CN105080997A discloses a method for preparing a titanium steel composite plate without an intermediate layer, CN104624644A discloses a method for producing a titanium steel composite plate, and CN105107841A discloses a method for preparing a titanium steel composite plate, wherein the titanium steel composite plate is prepared by adopting a titanium steel direct compound rolling technology in the patent documents, the preparation process is simple, the intermediate layer is not added, and the possibility of generating micro-holes after an interface compound is crushed is reduced through higher finish rolling temperature, so that the negative influence of the holes on the interface on the bonding performance is reduced to the minimum.

CN104907332A discloses a method for producing a titanium steel composite plate using nickel as an intermediate layer, CN104907333A discloses a method for preparing a titanium steel composite plate using nickel as an intermediate layer at a high temperature, and CN104826866A discloses a method for rolling a titanium steel composite plate using nickel as an intermediate layer at a high temperature, in the above patent documents, appropriate metallic nickel is inserted between titanium steel composite interfaces as a transition layer, thereby preventing the mutual diffusion of elements such as titanium, iron, and the like, improving the bonding effect of the interfaces, and improving the product quality.
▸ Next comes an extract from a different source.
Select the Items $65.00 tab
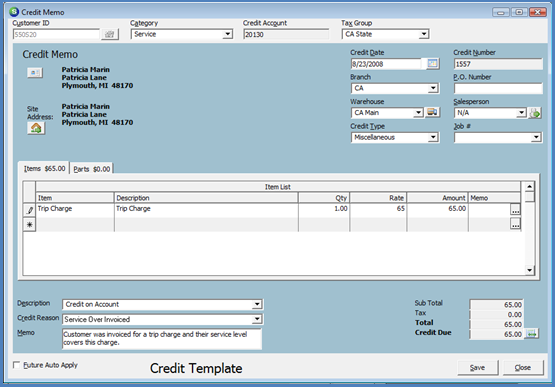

In the paper "transition layer material in titanium-steel composite plate production", published by the Yandes and Asia in non-ferrous metals, No. 4, No. 39-42, volume 61 in 2009, CN104998903A, the high-temperature preparation method of the titanium-steel composite plate with copper as the intermediate layer disclosed by CN104874636A and the preparation method of the titanium-steel composite plate with copper as the intermediate layer and high bonding strength disclosed by CN104874635A, copper is used as the transition layer to prevent the generation of ferrotitanium compound on the interface of the titanium-steel composite plate in the preparation process, and meanwhile, the bonding surface is extruded in a liquid phase by utilizing a rolling process to obtain a clean new surface, thereby realizing the good bonding of the titanium-steel interface.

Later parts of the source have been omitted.